Ich nickte Pablo zu und schaute mich anschließend wieder in dem großen Schminkspiegel vor mir an. Nervosität breitete sich in mir aus, während ich auf einem Hocker saß und damit beschäftigt war, meine Locken zu stylen.

Meine blauen Augen huschten über mein Spiegelbild, doch auch wenn ich mir entgegensah, erkannte ich die Frau im Spiegel nicht mehr wieder ...

Die letzten Jahre hatten mich verändert. Nach außen hin immer noch das zierliche Mädchen, mit den wunderschönen braunen Locken - doch innerlich hatte ich eine totale Wandlung durchgemacht.
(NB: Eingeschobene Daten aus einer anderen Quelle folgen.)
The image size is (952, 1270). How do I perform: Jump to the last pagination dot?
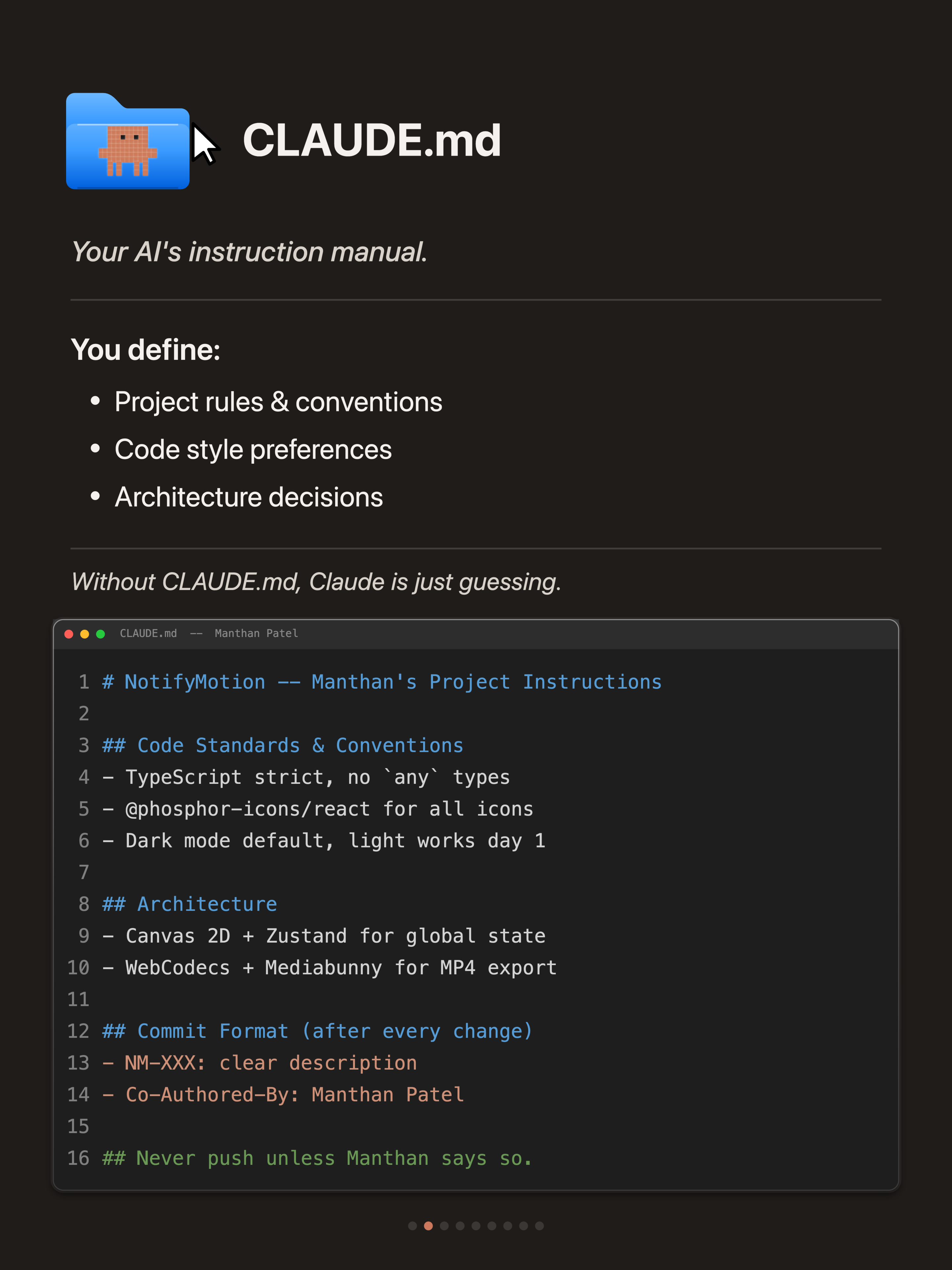tap(539, 1226)
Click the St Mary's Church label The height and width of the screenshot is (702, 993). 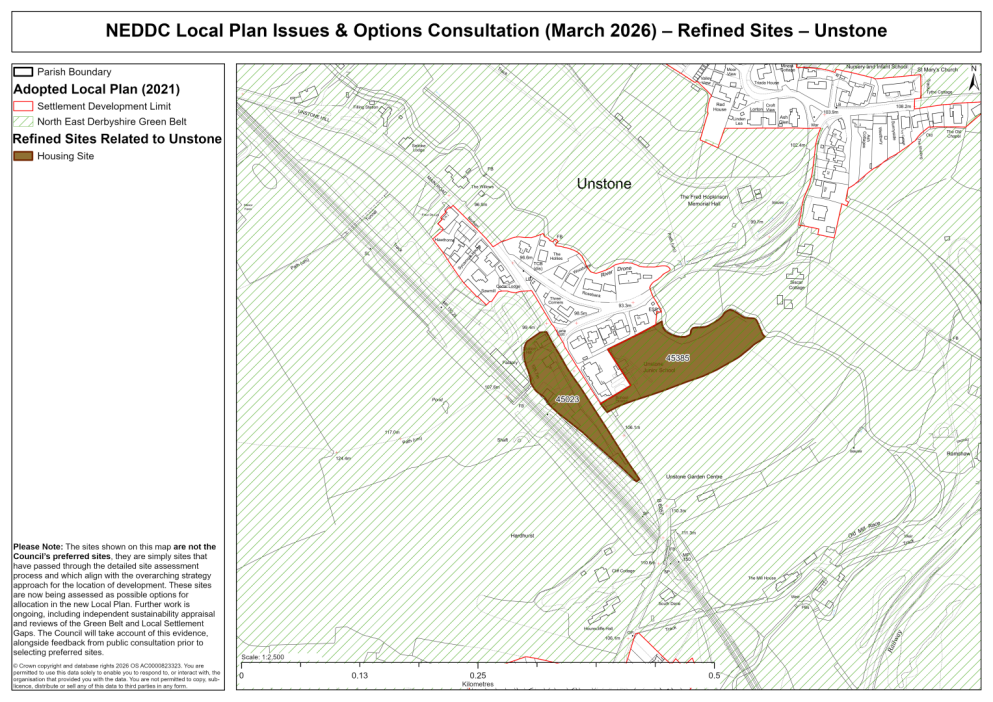click(937, 70)
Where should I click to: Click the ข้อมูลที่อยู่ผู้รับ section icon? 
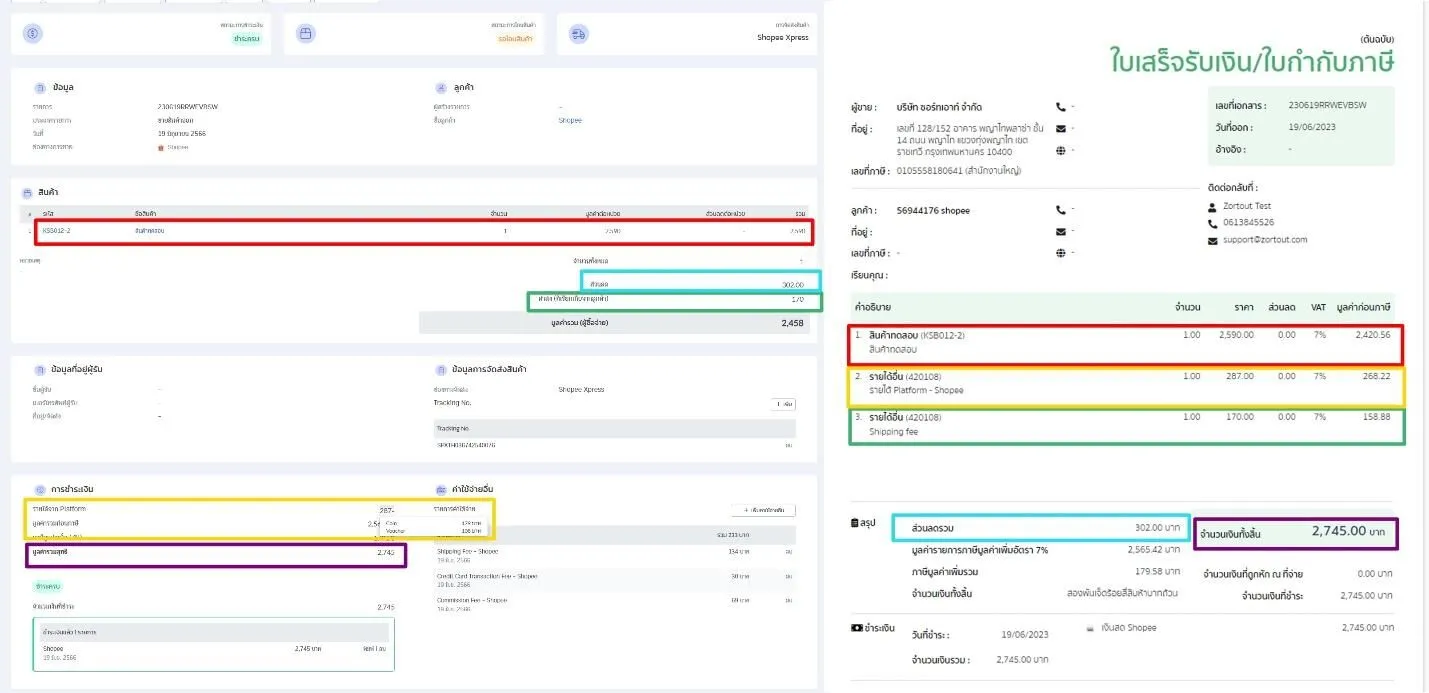point(40,370)
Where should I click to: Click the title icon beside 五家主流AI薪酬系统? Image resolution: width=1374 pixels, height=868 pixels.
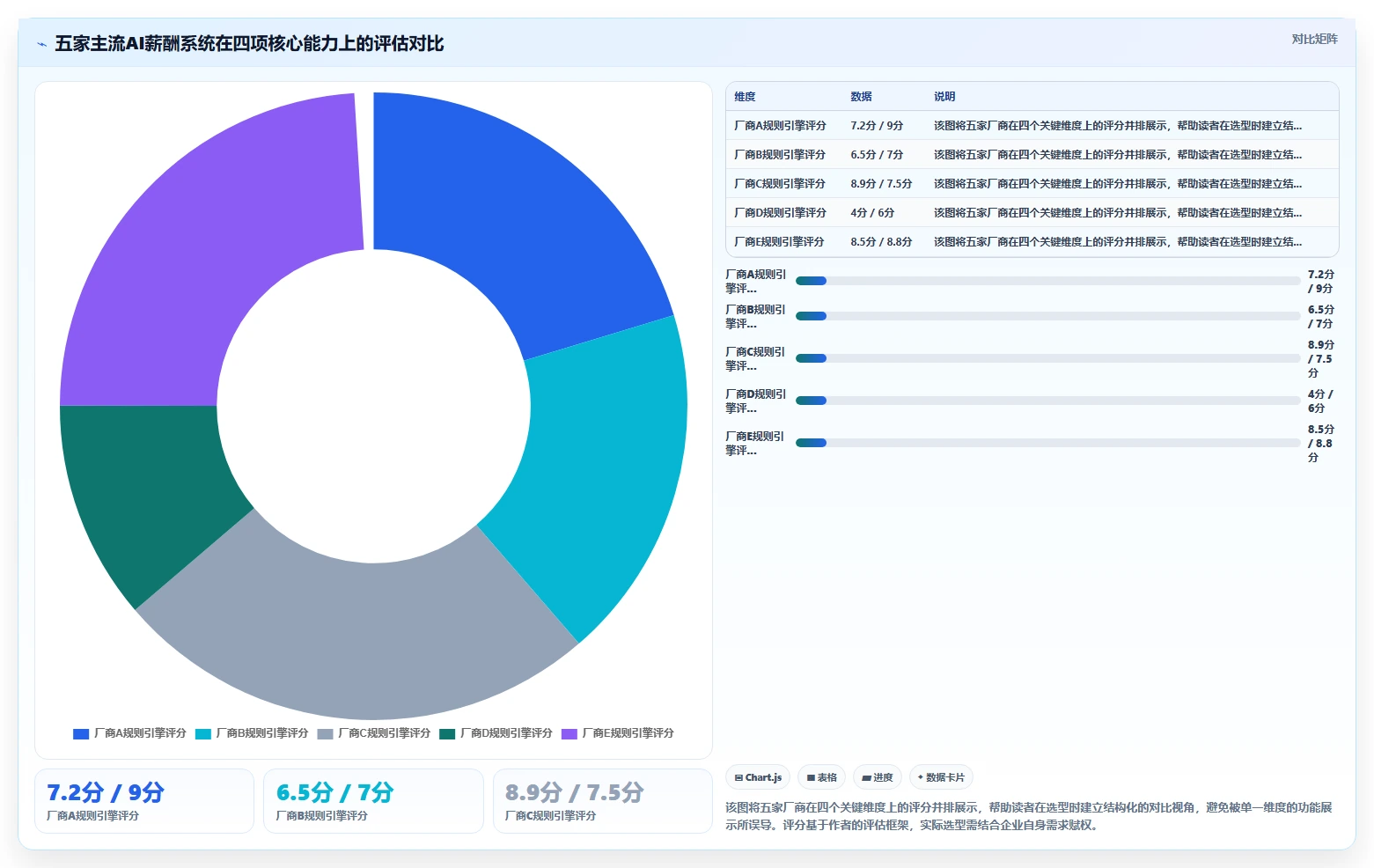(41, 44)
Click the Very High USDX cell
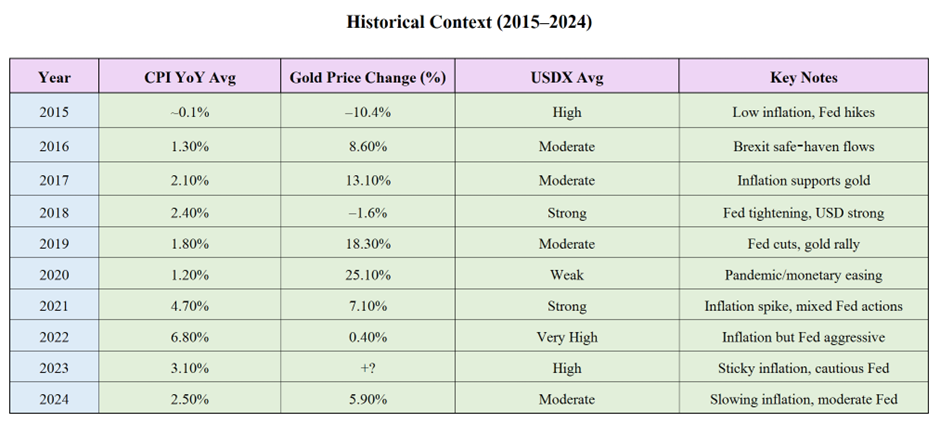Screen dimensions: 940x423 (567, 337)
Anstatt wie früher mit geschlossenen Augen und offenen Armen zu tanzen, strippte ich nun an einer Stange. Sie fühlte sich genauso kalt an, wie alles in mir drin.

Es war also auch kein Wunder, dass ich hier gelandet war ... in Juneau - mitten in dem kalten, düsteren Alaska. Dieser Ort passte mit seiner Kälte und der ständigen Dunkelheit einfach zu mir und meinem jetzigen Leben.

Bevor ich mich von meinen Gedanken los riss und aufstand, nahm ich mir wie jedesmal vor einem Auftritt kurz Zeit, mich mental von mir selbst zu verabschieden.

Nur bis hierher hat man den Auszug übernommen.